TRENTON, New Jersey (Reuters) - New Jersey Governor Chris Christie said on Tuesday he will slash the state’s contributions to its public pensions by nearly 60 percent, or $2.3 billion, for this and next fiscal year combined in order to close a large, unexpected revenue shortfall.
Speaking at a press conference in the state capital, Christie said he would not reveal details but said they would be forthcoming soon. He did say he would not support a tax on high earners in the state, which opposition Democratic legislators have started to push.
The slashed payments come in response to a newly discovered $807 million revenue shortfall for this fiscal year, which ends in just six weeks.

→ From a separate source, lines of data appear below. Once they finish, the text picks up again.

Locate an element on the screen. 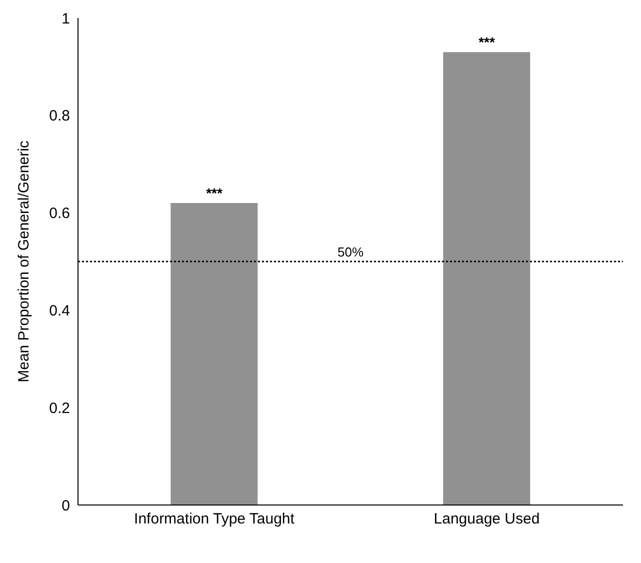  y-tick-label: 0.8 is located at coordinates (60, 116).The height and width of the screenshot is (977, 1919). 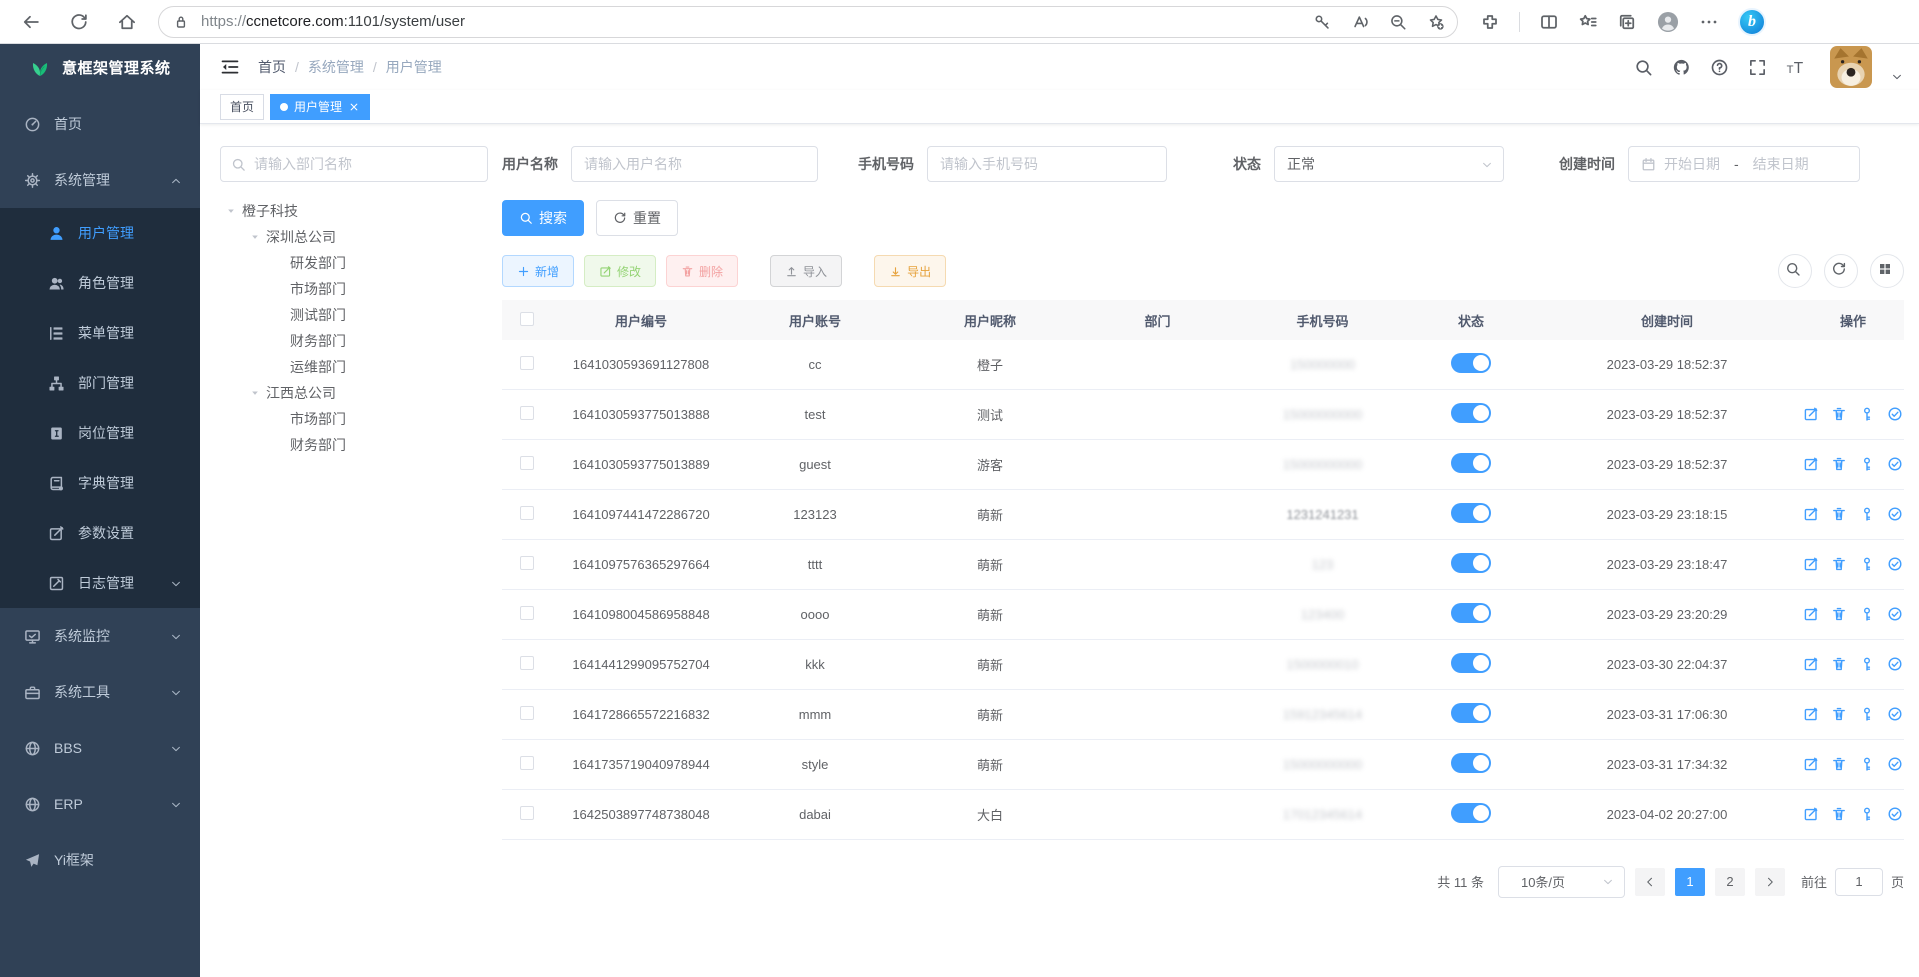 What do you see at coordinates (1389, 164) in the screenshot?
I see `status-select: 正常` at bounding box center [1389, 164]. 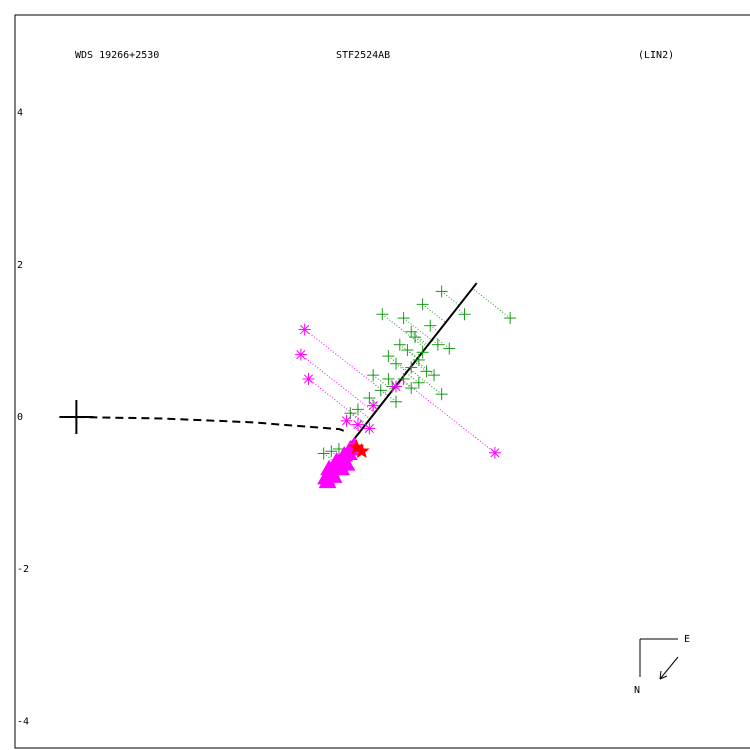 I want to click on compass-east-label: E, so click(x=687, y=640).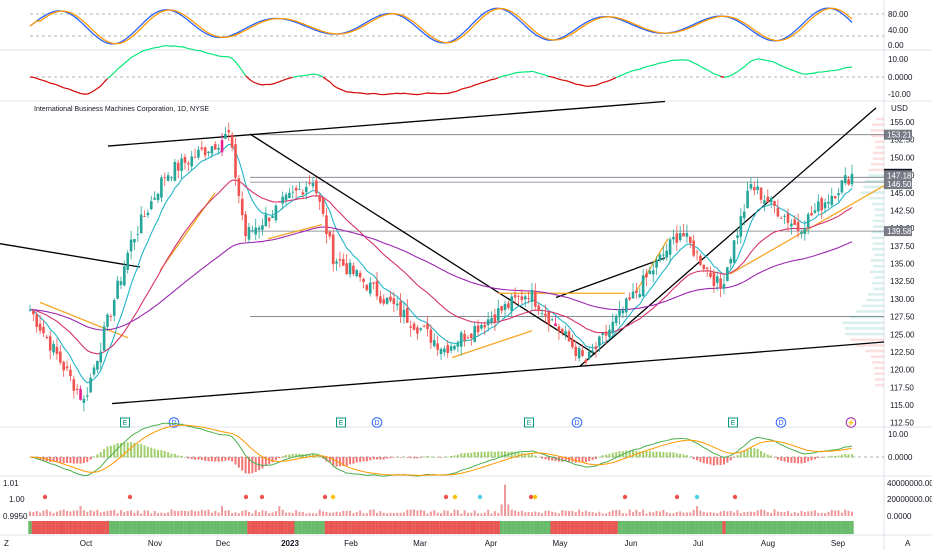 The width and height of the screenshot is (932, 550). Describe the element at coordinates (910, 500) in the screenshot. I see `vol-right-tick-20m: 20000000.00` at that location.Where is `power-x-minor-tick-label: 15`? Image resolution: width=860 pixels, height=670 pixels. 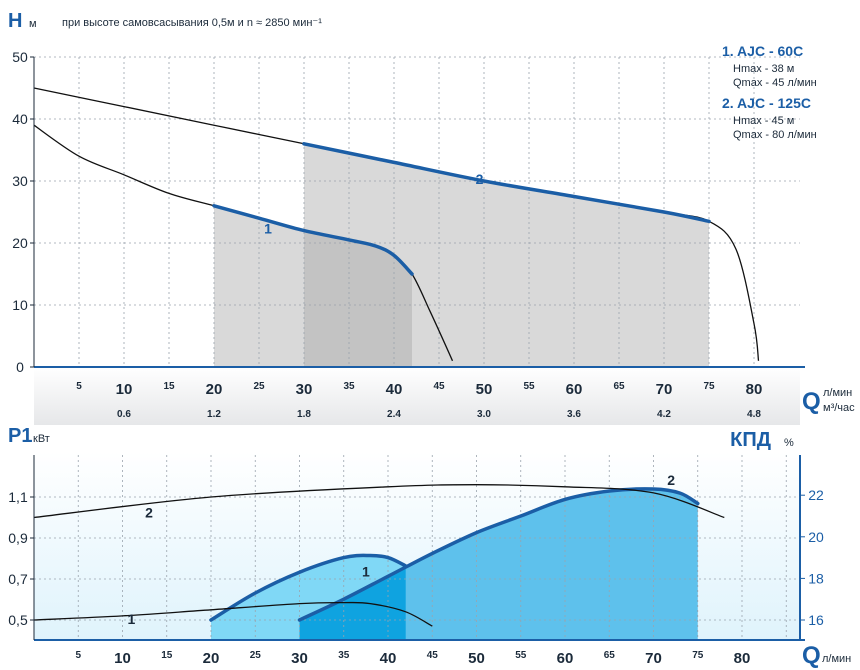
power-x-minor-tick-label: 15 is located at coordinates (167, 656).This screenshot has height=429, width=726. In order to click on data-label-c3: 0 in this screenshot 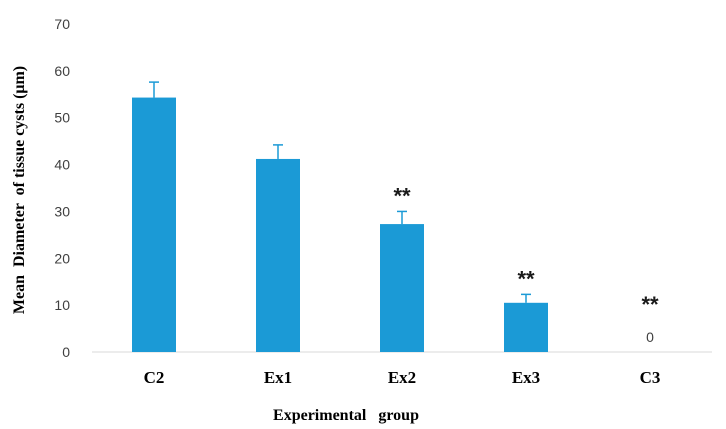, I will do `click(650, 337)`. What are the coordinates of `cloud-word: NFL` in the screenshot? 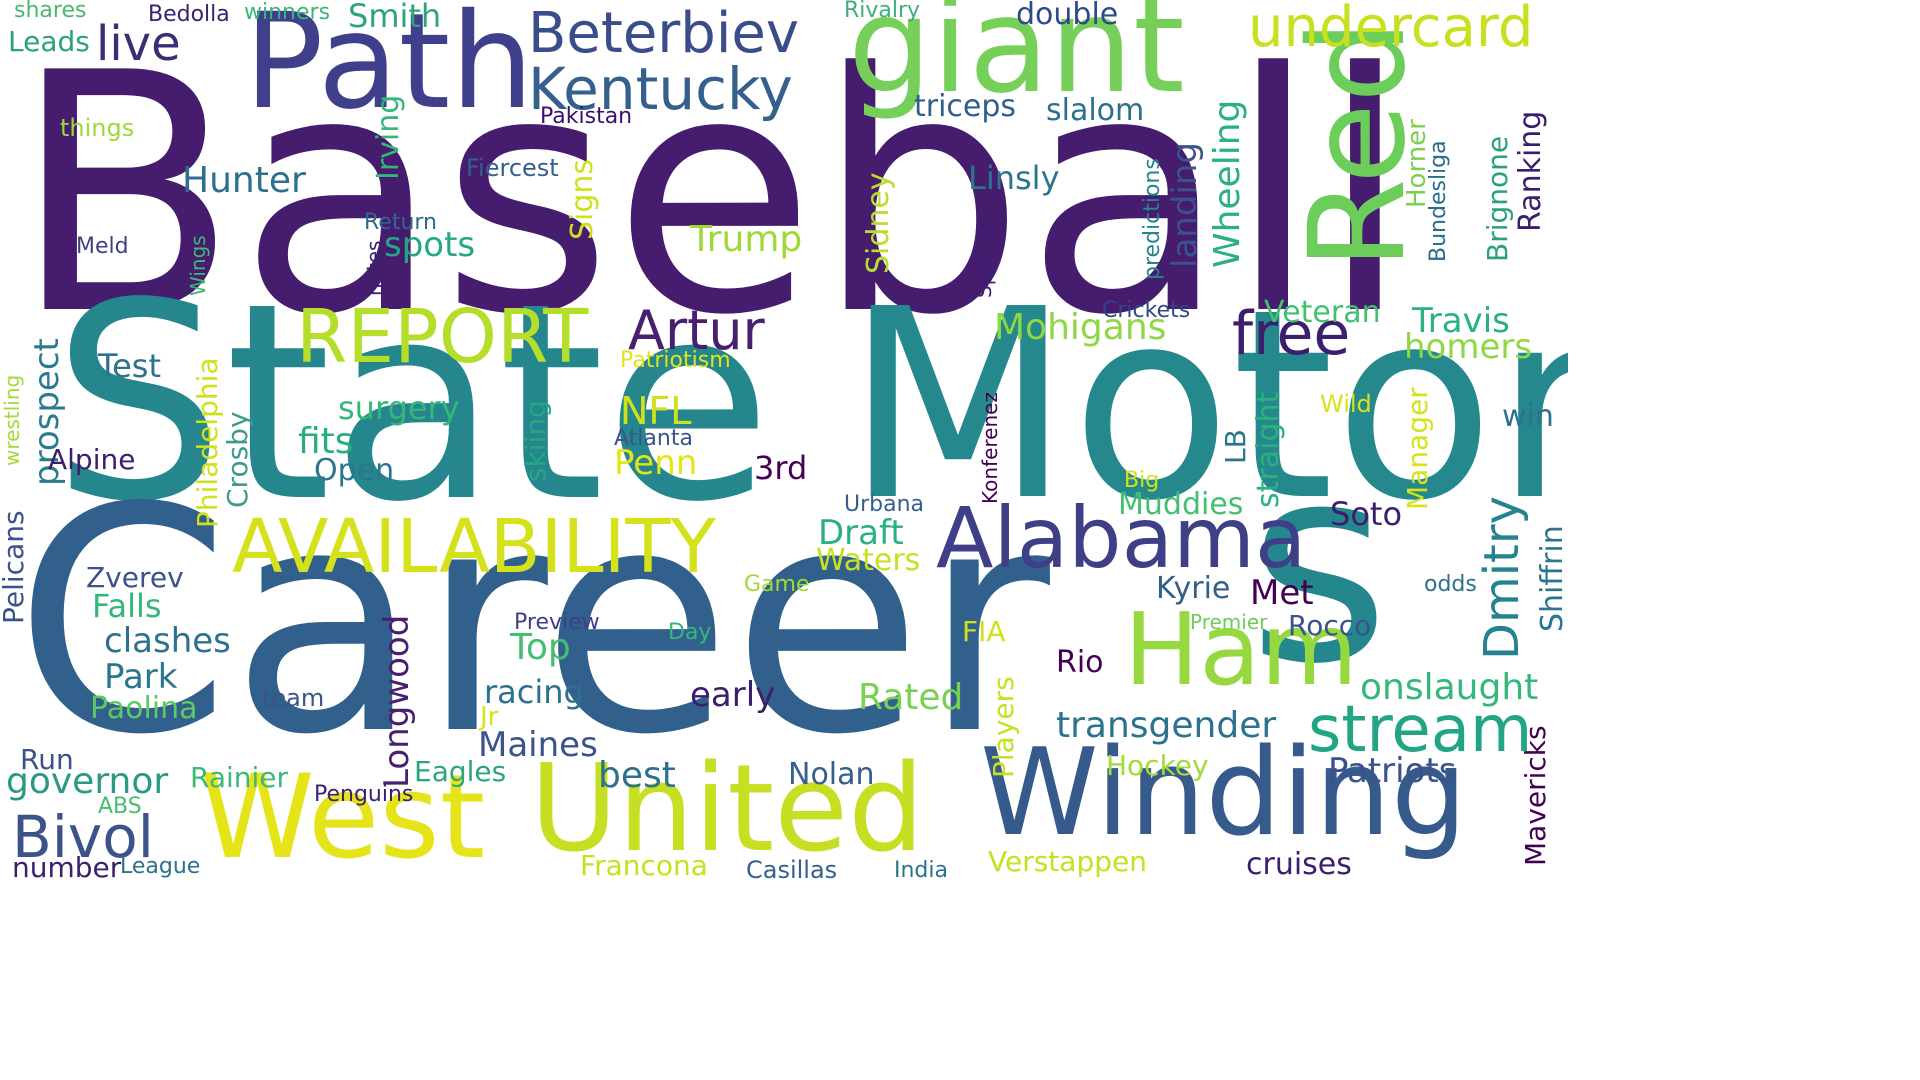 It's located at (656, 411).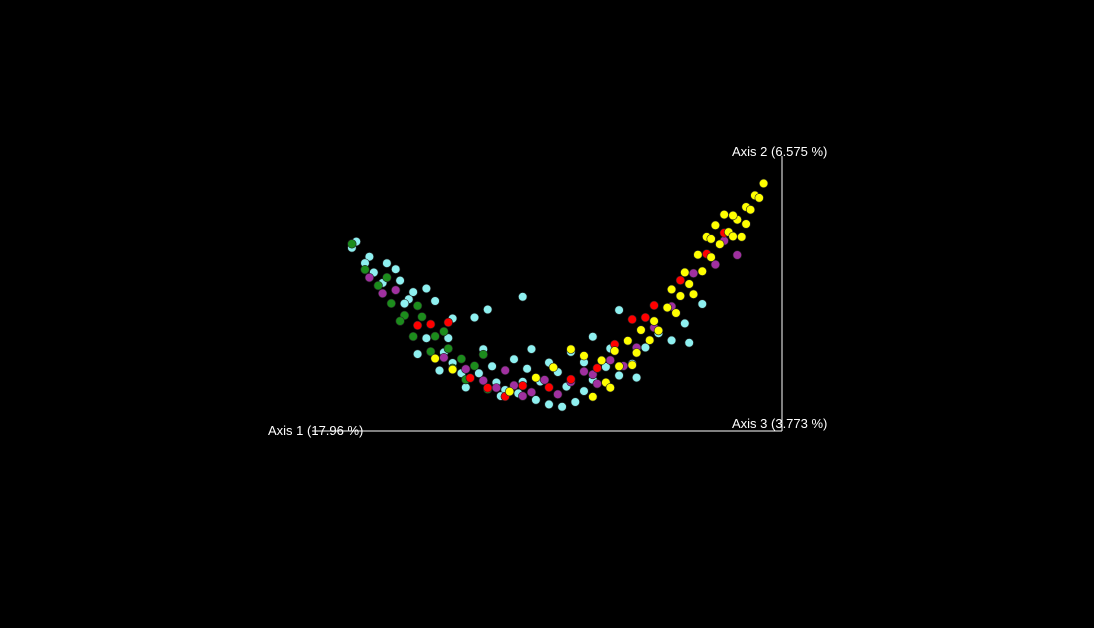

Christie said the state reduced revenue projections over the two fiscal years by $2.75 billion.
The budget hole is due largely to April tax collections that fell far short of projections.
While many other states also got an unwelcome April surprise, Christie’s revenue estimates have been inflated for three consecutive years. His proposed budget solution is likely to test his low-tax, bi-partisan fiscal management agenda.
The move could lead to lawsuits from public sector unions and is likely to meet resistance from the Democratic-led legislature, which has already said it is opposed to additional pension changes after cooperating with Christie on bi-partisan reforms in 2011.
Those reforms called for the state’s pension contributions to rise by a set amount each year, culminating at $4.8 billion in fiscal 2018 in an effort to make up for years of underfunding in the past.
But instead of making the required contributions of $1.6 billion in fiscal 2014 and $2.25 billion in fiscal 2015, the state will pay only $696 million and $681 million, respectively. Christie said he would use an executive order to push through this year’s reduced payment.
The payments cover only what is owed to active employees. “We will not make the payments that are applied to the sins of the past,” Christie said.
The state’s retirement system for public employees had nearly $59 billion of unfunded liabilities as of fiscal 2012, Moody’s Investors Service said on Tuesday.
Christie called for additional pension changes earlier this year, without providing specifics.
Democrats have begun pushing for tax increases on the state’s high-income earners. That “will not happen while I‘m governor. Under no circumstances,” Christie said, while also ruling out a sales tax increase.
The $807 million shortfall has helped drop New Jersey’s credit rating to among the lowest of all U.S. states, while exposing the fragile state of the economic rebound Christie hoped to make his legacy.
Democrats said they would review his plan and figure out their next steps. They also said Christie’s plan would hurt middle-class New Jerseyans.
“Gov. Christie’s plan will make our fiscal situation even bleaker,” said Assembly Majority Leader Lou Greenwald, who said Christie had “driven New Jersey into a ditch.”